Has anyone ever thought about how deeply society is effected by cell phones?

Too many of my friends now days will freak out, almost have a complete meltdown if their phone is lost or broken. I sit in public places such as a restaurant or a bar and its unusually quite. I look around to see why, and nearly everyone is busy messing with their phones. It may be the way of the future, but a miserable one if this is the trend. Kids no longer play with one and another, but chat on social media, even finding a date that way. When a kid gets mad now days he just deletes you from his or her "friends". If you told anyone twenty years ago that you would one day have a device that tracks your every move, records what you say and what ever else it hears, can recognize faces, knows who all your friends are, knows your feelings and opinions, knows your deepest darkest secrets, and could be easily accessed by almost anyone and here's the kicker.... not only will you pay for it, but you would buy the device willingly, even as a gift for others. You would have told some one they were crazy. So maybe we a crazy for owning such a device and making it the center of our lives, even so far as not being satisfied with it in its present state, but further modifying it....... Just a thought.

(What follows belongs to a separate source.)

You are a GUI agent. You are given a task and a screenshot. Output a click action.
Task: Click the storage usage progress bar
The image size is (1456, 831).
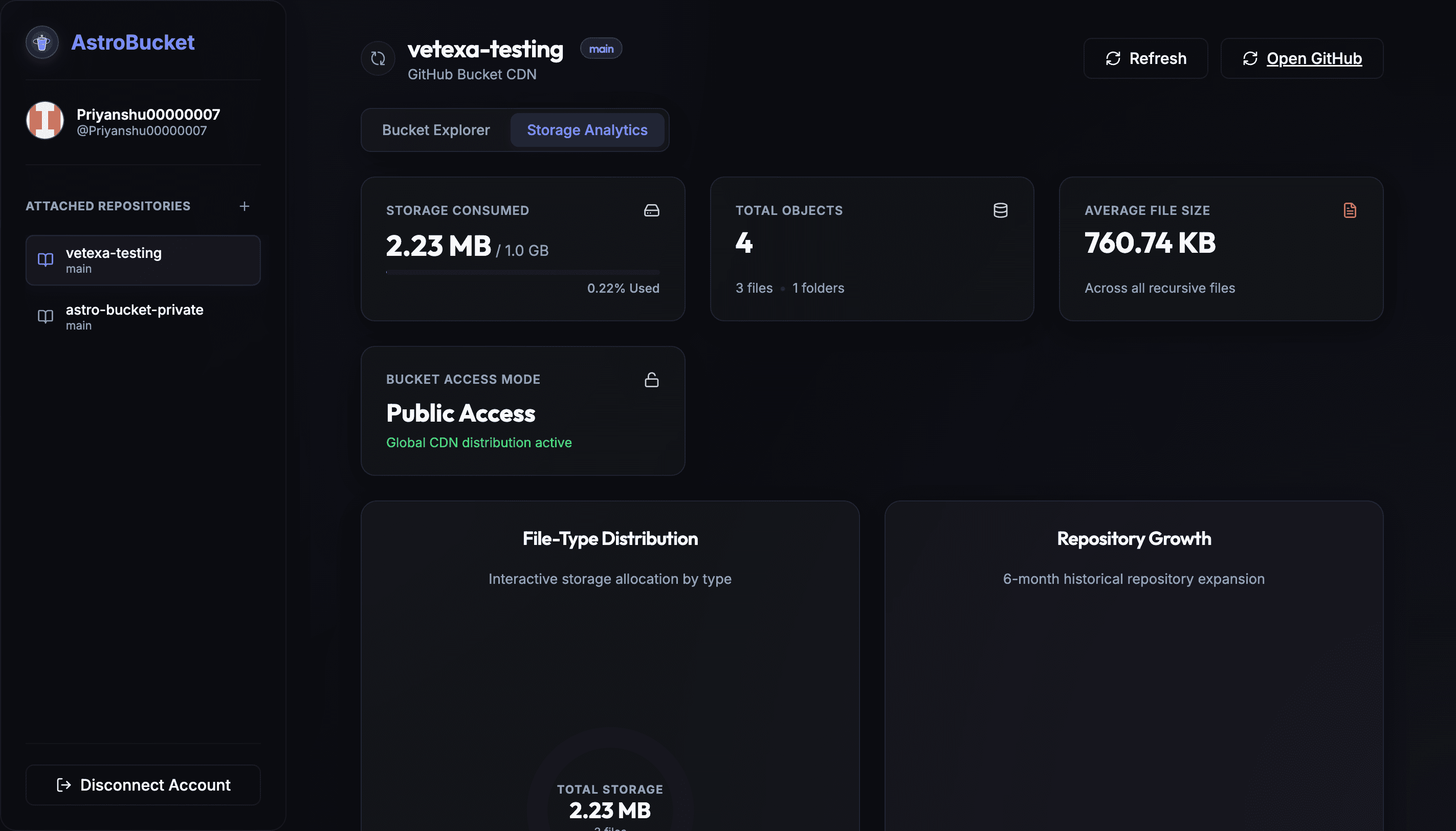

Cell phones and instant messages / texts
well, how about this then? Have you ever thought what it would be like if we could at any second of the day tell anyone else what we thought of them? If we were mad at them we could just let them have it right there and then. um, ya.. Twenty years ago if there was a girl you liked you would have to go and talk to her. Ya, you could call her on the phone but then you would either have to use the phone in the kitchen or grab the cordless, but only might last for 20 mins or so. Now with texting and instant messages of all kinds you can send any comment off any time you like. A couple girls I know told me (each at different times) that on any given Friday afternoon they could get upwards of 50 text messages, all from guys, all generally sexual in nature. 50 guys! All asking if they can have a piece that weekend? Sad but true, and I live in a small town. Thats not all, say you've already got the girl, say you have an argument. Used to be you would have all night to cool off, maybe think things through... Now you can continually fire off messages, texts , email you name it. Bury the poor girl in literature... Dig yourself a hole so deep your never going to recover... Wasn't like that before. Poor girls can't get a break from us now. Now we are all reduced to basically somewhat the same, just another animal looking for sex. it doesn't matter how smooth you thought you were being - she didn't even read it! you were number 21 of 50... and you know? When I asked her if she would like to come over and what she wanted for breakfast I thought I was being cute. Ten other guys asked her the same question...
---------- Post added at 01:58 PM ---------- Previous post was at 01:52 PM ----------
Marxmellow said:
well, how about this then? (im not quoting myself )..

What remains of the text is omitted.